Collected data entries
◇ ◇ ◇ ◇ ◇ ◇ ◇

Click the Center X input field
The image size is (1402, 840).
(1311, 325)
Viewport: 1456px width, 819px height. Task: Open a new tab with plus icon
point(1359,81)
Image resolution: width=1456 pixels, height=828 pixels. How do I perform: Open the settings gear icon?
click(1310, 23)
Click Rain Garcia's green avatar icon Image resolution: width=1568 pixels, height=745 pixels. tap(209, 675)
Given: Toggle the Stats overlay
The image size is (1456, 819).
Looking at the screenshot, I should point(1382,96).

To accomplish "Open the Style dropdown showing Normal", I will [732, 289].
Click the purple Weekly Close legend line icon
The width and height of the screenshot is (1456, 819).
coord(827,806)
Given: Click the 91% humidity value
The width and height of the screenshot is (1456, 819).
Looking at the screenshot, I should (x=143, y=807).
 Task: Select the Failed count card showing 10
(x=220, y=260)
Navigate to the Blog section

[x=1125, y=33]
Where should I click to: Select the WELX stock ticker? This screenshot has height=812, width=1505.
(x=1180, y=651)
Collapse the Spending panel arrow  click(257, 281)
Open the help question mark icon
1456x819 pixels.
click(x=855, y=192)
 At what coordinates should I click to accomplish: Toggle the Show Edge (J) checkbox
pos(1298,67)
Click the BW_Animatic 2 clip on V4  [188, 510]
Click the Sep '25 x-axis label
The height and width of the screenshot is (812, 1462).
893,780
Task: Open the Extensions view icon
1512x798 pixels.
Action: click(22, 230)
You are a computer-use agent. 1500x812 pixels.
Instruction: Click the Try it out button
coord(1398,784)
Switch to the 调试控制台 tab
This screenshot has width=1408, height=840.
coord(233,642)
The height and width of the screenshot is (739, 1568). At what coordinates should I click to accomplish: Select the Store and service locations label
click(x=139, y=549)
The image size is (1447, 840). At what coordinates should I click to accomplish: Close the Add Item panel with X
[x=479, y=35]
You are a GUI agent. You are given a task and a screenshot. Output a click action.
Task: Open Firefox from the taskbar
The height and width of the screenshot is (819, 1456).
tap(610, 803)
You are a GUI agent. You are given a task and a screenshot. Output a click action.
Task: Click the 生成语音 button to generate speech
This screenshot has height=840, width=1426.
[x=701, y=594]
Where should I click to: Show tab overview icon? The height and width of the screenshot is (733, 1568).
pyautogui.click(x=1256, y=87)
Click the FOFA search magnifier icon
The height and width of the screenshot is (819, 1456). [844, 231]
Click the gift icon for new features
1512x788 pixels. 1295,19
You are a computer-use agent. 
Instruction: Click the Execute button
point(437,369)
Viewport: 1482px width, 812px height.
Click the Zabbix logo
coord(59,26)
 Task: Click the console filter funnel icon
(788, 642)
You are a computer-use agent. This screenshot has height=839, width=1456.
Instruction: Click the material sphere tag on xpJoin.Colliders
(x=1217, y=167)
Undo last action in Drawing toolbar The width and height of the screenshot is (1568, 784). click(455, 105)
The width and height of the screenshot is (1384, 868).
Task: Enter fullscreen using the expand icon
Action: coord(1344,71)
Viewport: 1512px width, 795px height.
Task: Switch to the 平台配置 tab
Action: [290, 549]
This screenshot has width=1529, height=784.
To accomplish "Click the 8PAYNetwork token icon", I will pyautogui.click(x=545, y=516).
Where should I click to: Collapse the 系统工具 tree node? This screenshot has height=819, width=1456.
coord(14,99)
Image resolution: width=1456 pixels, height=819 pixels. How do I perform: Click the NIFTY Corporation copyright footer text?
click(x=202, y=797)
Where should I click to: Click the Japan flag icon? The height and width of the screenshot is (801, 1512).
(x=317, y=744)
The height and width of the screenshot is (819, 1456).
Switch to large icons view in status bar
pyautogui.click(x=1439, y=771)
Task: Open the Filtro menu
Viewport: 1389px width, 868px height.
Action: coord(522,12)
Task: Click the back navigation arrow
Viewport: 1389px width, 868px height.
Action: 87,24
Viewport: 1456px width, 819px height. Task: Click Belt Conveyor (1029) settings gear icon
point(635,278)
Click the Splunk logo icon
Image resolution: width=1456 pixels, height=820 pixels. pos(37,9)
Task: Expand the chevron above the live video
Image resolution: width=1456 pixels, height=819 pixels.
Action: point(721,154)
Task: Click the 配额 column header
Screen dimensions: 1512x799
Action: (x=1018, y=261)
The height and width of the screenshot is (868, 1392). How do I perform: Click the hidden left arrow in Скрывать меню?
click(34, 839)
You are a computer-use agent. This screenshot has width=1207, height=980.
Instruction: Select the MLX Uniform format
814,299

◇ ◇ ◇ ◇ ◇ ◇ ◇

▶ _Exercise directions_: Retype exactly, and only, the lines from the line holding "Task: Open the Filtro menu" through the last line of the data; both of those lines count.

▶ _Result of the task_:
Task: Open the Filtro menu
Viewport: 1389px width, 868px height.
Action: coord(522,12)
Task: Click the back navigation arrow
Viewport: 1389px width, 868px height.
Action: 87,24
Viewport: 1456px width, 819px height. Task: Click Belt Conveyor (1029) settings gear icon
point(635,278)
Click the Splunk logo icon
Image resolution: width=1456 pixels, height=820 pixels. pos(37,9)
Task: Expand the chevron above the live video
Image resolution: width=1456 pixels, height=819 pixels.
Action: point(721,154)
Task: Click the 配额 column header
Screen dimensions: 1512x799
Action: (x=1018, y=261)
The height and width of the screenshot is (868, 1392). How do I perform: Click the hidden left arrow in Скрывать меню?
click(34, 839)
You are a computer-use agent. This screenshot has width=1207, height=980.
Instruction: Select the MLX Uniform format
814,299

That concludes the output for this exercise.